Authors who present information contained in a manuscript that is under consideration by JAMA during scientific or clinical meetings should not distribute complete reports (ie, copies or PDFs of manuscripts) or full data presented as tables and figures to conference attendees or journalists. This policy extends to all types of scientific communication, such as webinars, which are becoming common at national scientific meetings.

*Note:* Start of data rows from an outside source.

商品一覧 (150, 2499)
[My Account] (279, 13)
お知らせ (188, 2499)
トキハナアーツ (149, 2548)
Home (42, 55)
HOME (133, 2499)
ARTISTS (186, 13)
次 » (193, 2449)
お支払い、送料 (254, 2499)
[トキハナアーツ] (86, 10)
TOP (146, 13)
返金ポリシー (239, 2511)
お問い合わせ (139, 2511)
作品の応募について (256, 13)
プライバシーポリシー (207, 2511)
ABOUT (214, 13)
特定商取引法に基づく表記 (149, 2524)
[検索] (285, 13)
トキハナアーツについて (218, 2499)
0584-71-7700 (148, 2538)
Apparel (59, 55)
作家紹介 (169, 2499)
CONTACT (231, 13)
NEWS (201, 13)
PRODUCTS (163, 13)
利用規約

For data from reports for which authors are considering submitting a manuscript to JAMA but have not yet done so, media coverage of presentations at scientific sessions will not jeopardize consideration. However, publication of full reports in proceedings or online, issuing detailed news releases reporting the results of the study, or participation in formal news conferences without prior discussion with the JAMA editorial staff may jeopardize chances for publication. Authors should contact us with any questions about these issues.
A critically important editorial responsibility is to review major editorial policies regularly and to update them when substantial evidence suggests a modification is necessary. You have our pledge that we will fulfill this responsibility. In surveys and discussions with authors and readers, the most consistent and resounding comment involves the high integrity of JAMA, and the trust that if a study is published in JAMA, the results are true. Integrity is critically important in medicine and public health. We will not waiver from our commitment to ensure that what we publish is valid and that the interpretation of the data by all authors is consistent with the evidence and does not go beyond it. These editorial policies are designed and intended to uphold that commitment and to ensure the scientific validity and integrity of all articles published in JAMA.
Editorials represent the opinions of the authors and JAMA and not those of the American Medical Association.